Personal connection is a human need

Everyone needs personal connection. For some, they need a deeper connection to self, to friends or family, in intimacy or love, as connection to country or perhaps getting back to nature. Ask anyone successful and often they can name 1 person who changed everything for them.

“The worst part of holding the memories is not the pain. It’s the loneliness of it. Memories need to be shared.”

-Lois Lowry, The Giver

Everyone Needs Personal Connection

In September this year I travelled to Sydney for a Tony Robbins event called UPW 2023 (Unleash the Power Within). I was blown away at the amount of love and personal connection in the event. People who were strangers, only moments before, hugged each other. We shared our stories and vulnerabilities with each other. I poured my heart out to people I barely knew… and they did the same to me.

Have We Lost Connection?

After 4 days of this incredible experience, I boarded a bendy bus to travel back to the airport and make my way home. Seats were filled and passengers filled the isle, so I guess there were roughly 70 or 80 people on the bus. I had my big bag, so it was difficult to know where to sit it out of the way.

At one point a woman got on, walked straight to my seat and bellowed, “Excuse me”. I quickly moved my bag and stood up. The woman pushed past me, plopped herself down in the seat and looked out the window. I decided at that point it was going to be more pleasant to stand for the 40 minute trip.

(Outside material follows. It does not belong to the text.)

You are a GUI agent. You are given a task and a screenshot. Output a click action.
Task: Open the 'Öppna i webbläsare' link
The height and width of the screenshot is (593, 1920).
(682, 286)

I stood up, as more people piled on the bus. I could see friends in school uniform who got on the bus together and were sitting next to each other. I could see lovers sitting next to each other. Friends travelling together to work… but the silence was deafening. No one, not even friends or lovers, said one word to each other. I looked around for a friendly face but almost everyone was staring at their phone or listening on their headphones.

Finally I heard a conversation behind me. I though finally, someone human. I turned around and observed a woman speaking loud on her mobile phone. She wasn’t speaking to someone on the bus after all.

A young woman stood next to me and we were rather squashed in the crowded bus. I noticed she had her phone in her hand. She would hold her phone up and check if there were any messages every 20-30 seconds. For 15 minutes, there were no messages, but she had a compulsion to check anyway. At one point, the driver hit the brakes hard and the young woman ran into me.

She said, “Oh, I’m so sorry”.

I said, “That’s fine. You can’t avoid it when we’re so squashed in”.

She gave me a smile, so I thought I would try to talk. I said, “I can’t believe the bus is so quiet. There’s a lot of people on here but no one talking”.

She laughed a little, said, “Yeah”, and then went back to looking at her phone, despite their being nothing on the screen.

I reflected on this bus trip for weeks. How could 70-80 people fill a bus and not one person talk to another? Perhaps we can blame technology or maybe COVID changed things. Maybe de-humanising people and ignoring their need for personal connection, at a time when people needed it most, had taken its toll.

Technology is Changing the World

Then I gave some thought to what I knew about business. New technology, like AI, is changing the world. But there will always be a need for deep personal connection. I have successfully built relationships with potential clients, partners and employers throughout my career. Despite AI being ground breaking technology, it will never replace a smile, eye contact or personal touch to build rapport.

What We’re Searching For

At the time of writing there are 74,000 Google searches every month for AI, which dwarfs any search made for intelligence, thinking, decisions, leadership or any other human skill. We’re in trouble. Big tech has successfully dumbed-down our world.

Our need for personal connection has been hijacked by big tech as well. Sharing a coffee, a beer or just good conversations with our closest friends often gets replaced with brief texts and boxed up emojis to express how we feel. Imagine trying to show your desire for a loved one by sending an eggplant emoji or the love you feel by sending a love heart emoji .

Screens Miss Something

Smartphones can never replace a friendly wave, a heartfelt smile, a warm hug, a firm handshake, a gentle kiss, intimate touch, sharing the same hot meal, enjoying coffee together, being in the same room or feeling the same experience. Obviously only a couple of these are appropriate for forging strong business relationships and I really hope you understand which ones!

Maslow created a hierarchy of needs and one of those needs is belonging. Tony Robbins taught me similarly (at UPW 2023), people have a need for love and connection. I believe that wholeheartedly because I witnessed around 9,000 people, most of them strangers, longing for real human contact. I think the craziest moment for me was when we were asked to turn to someone we didn’t know and stare into their eyes, without breaking that stare for several minutes. They say the eyes are the window to the soul and after this exercise I believe that’s true.

Build Business Relationships

Relationships matter as much in business, as they do in everyday life. I have said before, people buy with emotion and justify with logic. If that’s true, doesn’t it make sense they buy from people they know, like and trust? In order to know, like and trust you, you need to build rapport and face-to-face is the best way to do it.

People buy feelings, not products

Technology is changing the way we do business but we should never try to replace real emotion with artificial intelligence. As I learned from Tom Ziglar, technology should be used to enhance, rather than replace, personal connection. Meet with clients, share a coffee, share a meal, share a story or just a laugh.